Your goal. Reproduce the rows word for word, from the very first line through the line that contains "[1092, 1122]", with both ends included.

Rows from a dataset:
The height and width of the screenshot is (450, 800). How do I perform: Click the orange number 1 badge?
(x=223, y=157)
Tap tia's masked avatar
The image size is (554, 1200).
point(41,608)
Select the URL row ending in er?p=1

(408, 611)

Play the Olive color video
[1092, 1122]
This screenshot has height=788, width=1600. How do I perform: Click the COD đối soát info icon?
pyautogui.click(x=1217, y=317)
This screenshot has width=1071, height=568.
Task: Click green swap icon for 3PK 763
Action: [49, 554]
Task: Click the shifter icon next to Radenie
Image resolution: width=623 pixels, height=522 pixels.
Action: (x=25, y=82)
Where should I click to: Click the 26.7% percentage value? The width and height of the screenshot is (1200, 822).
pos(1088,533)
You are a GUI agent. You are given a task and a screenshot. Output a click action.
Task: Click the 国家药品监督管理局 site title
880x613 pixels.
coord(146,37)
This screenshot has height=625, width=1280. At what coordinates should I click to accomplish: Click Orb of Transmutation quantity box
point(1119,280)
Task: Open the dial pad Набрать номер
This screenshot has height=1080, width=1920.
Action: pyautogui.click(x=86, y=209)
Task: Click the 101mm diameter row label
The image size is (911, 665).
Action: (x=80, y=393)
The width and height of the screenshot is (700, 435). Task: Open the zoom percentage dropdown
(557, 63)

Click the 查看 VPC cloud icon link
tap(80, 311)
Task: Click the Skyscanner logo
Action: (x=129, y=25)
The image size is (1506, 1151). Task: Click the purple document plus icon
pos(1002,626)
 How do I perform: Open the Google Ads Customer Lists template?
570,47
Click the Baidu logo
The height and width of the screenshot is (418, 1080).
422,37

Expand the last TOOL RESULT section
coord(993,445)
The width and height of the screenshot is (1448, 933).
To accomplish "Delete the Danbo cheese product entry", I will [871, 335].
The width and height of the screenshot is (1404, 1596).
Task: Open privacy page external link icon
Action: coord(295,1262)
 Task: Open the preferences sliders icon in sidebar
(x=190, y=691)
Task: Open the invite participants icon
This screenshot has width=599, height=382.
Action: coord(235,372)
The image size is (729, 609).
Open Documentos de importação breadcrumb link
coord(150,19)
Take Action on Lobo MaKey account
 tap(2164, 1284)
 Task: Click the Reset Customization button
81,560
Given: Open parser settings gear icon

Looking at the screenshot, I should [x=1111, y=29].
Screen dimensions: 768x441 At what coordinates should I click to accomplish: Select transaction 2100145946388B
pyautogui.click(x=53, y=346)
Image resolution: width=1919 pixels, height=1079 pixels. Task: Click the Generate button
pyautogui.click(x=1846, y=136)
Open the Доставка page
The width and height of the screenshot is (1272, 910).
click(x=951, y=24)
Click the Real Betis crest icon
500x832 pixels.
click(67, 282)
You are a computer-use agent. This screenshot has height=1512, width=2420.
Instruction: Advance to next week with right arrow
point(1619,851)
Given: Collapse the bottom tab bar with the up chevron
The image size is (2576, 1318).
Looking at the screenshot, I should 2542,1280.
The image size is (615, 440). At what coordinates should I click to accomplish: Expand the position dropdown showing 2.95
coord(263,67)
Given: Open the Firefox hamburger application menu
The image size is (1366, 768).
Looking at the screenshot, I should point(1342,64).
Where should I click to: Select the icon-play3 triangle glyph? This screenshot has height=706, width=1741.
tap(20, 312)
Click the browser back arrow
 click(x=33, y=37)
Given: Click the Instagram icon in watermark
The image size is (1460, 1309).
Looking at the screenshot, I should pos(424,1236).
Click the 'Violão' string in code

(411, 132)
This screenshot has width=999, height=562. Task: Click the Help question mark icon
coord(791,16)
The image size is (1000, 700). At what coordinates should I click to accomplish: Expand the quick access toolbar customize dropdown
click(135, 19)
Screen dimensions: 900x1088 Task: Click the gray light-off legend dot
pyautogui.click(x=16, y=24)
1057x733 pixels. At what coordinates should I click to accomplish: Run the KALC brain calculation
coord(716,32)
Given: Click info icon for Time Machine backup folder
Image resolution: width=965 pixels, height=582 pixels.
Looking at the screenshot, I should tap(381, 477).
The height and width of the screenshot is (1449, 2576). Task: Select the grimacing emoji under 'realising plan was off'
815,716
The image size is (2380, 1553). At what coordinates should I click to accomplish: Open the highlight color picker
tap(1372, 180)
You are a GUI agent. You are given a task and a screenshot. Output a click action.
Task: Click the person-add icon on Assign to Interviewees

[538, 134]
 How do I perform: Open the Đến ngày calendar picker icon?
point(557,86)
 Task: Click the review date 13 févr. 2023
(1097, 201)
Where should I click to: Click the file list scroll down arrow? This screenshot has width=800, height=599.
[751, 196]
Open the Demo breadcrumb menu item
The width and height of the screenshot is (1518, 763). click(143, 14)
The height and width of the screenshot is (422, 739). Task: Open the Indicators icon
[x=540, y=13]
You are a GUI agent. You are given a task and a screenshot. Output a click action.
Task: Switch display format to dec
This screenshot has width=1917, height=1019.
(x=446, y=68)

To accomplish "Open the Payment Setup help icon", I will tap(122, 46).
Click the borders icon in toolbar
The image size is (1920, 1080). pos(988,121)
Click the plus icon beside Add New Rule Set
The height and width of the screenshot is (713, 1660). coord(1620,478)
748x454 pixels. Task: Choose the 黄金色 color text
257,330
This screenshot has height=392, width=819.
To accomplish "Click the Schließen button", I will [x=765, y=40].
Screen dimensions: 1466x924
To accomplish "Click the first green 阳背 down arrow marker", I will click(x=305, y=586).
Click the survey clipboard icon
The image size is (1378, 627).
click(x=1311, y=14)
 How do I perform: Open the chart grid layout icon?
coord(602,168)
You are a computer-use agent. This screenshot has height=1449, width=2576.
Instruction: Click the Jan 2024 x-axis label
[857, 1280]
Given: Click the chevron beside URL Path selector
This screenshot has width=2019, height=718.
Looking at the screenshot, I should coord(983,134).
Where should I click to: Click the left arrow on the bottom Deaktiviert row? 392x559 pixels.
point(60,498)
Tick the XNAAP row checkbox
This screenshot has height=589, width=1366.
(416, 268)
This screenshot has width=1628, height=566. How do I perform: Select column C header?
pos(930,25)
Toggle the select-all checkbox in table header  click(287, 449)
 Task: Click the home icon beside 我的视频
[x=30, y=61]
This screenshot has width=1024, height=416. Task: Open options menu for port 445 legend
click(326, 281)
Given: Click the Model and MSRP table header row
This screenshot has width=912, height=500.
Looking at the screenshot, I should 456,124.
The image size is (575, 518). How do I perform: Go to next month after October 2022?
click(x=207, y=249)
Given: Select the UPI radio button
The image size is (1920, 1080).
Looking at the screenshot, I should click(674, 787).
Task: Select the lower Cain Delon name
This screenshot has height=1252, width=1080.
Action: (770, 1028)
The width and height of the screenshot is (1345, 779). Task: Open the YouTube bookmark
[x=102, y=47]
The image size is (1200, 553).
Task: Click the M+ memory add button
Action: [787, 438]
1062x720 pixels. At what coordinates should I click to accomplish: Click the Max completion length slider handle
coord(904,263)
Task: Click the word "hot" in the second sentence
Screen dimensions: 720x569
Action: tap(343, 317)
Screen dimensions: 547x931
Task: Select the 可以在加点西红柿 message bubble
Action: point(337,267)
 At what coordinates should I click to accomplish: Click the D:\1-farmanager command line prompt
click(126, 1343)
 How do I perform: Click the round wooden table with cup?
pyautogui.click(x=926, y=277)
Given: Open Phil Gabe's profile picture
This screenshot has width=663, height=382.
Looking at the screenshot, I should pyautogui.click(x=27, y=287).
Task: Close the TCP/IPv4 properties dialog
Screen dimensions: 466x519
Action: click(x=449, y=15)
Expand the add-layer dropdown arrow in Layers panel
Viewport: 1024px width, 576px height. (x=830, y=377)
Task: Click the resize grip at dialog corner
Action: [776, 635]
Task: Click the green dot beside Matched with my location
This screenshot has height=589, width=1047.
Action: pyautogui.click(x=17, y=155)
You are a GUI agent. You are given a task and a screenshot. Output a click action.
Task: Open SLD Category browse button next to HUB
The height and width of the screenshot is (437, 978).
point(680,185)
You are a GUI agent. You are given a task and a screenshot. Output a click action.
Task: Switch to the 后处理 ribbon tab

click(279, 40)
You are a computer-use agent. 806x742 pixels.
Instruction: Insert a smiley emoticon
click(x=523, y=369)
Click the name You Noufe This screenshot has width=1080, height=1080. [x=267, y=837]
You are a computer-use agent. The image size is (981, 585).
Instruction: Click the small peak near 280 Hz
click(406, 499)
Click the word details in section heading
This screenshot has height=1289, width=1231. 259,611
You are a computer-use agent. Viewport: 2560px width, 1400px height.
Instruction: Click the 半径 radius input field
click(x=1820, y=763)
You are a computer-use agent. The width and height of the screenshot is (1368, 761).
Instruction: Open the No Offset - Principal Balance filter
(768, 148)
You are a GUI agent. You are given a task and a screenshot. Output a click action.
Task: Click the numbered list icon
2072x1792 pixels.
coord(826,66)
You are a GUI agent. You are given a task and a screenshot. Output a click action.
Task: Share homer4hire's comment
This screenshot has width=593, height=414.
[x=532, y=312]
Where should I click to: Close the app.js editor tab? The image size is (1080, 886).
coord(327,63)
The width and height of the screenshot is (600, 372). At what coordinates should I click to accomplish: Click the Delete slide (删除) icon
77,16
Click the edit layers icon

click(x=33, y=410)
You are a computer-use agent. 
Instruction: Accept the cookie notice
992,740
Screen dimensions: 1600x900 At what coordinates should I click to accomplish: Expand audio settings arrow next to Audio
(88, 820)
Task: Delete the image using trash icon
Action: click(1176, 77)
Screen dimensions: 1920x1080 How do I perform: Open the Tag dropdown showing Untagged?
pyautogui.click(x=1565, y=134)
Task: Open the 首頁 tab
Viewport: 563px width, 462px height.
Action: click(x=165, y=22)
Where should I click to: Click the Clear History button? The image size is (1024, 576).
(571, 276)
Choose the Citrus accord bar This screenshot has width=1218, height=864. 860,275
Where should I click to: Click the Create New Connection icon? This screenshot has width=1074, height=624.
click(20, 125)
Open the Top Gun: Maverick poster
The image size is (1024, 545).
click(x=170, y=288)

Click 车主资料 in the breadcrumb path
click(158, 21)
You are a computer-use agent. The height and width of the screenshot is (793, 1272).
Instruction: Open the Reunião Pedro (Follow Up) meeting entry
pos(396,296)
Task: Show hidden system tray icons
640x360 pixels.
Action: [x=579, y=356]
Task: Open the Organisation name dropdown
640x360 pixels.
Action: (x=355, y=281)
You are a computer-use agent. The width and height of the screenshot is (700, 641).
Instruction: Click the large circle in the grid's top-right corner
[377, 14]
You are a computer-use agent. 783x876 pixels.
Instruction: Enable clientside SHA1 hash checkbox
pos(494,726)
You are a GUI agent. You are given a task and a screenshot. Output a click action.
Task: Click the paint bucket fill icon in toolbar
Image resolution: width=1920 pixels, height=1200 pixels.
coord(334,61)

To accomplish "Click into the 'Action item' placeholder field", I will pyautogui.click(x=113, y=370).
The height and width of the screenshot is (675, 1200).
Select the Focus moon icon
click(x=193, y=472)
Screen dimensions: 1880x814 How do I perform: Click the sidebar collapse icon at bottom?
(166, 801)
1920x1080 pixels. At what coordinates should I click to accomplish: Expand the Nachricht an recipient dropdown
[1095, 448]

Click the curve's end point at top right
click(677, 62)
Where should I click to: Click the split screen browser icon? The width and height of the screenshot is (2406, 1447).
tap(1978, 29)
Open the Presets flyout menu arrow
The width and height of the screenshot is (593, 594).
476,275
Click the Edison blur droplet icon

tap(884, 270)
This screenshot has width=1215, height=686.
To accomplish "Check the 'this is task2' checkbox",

Solved problem.
The height and width of the screenshot is (450, 800). How do I perform: Click the orange number 1 badge?
(x=223, y=157)
Tap tia's masked avatar
The image size is (554, 1200).
point(41,608)
Select the URL row ending in er?p=1

(408, 611)

Play the Olive color video
[1092, 1122]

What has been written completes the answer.